Saved entries:
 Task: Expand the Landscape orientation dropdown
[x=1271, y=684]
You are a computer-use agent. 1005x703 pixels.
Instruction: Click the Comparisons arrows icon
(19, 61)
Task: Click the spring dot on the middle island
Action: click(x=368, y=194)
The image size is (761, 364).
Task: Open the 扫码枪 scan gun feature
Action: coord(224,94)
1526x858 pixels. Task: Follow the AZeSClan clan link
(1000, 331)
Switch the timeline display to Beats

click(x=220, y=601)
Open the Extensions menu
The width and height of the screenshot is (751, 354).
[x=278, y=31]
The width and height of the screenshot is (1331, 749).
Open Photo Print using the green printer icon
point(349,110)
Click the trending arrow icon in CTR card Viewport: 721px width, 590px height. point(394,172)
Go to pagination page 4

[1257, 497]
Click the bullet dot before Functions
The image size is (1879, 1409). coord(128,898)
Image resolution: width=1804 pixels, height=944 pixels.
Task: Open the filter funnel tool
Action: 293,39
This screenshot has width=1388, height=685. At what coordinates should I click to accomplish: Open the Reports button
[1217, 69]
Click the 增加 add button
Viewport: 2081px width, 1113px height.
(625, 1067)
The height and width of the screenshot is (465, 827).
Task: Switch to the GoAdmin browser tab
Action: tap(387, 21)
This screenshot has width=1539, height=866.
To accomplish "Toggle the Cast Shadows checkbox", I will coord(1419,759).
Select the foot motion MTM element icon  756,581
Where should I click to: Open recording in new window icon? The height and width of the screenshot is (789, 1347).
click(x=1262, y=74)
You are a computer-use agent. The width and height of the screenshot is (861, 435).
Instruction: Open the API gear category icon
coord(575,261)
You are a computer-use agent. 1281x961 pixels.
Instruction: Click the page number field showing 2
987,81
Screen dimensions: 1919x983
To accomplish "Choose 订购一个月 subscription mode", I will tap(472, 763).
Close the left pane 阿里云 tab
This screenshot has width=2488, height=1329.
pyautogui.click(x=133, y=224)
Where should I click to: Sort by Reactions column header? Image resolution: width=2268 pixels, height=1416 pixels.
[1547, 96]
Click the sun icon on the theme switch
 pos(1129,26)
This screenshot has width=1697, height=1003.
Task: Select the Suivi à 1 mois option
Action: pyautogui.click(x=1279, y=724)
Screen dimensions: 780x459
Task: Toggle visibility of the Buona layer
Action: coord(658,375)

YOUR TASK: Report the lines above that contain "agent".

OUTPUT OF THE TASK:
You are a computer-use agent. 1005x703 pixels.
You are a computer-use agent. The width and height of the screenshot is (861, 435).
You are a computer-use agent. 1281x961 pixels.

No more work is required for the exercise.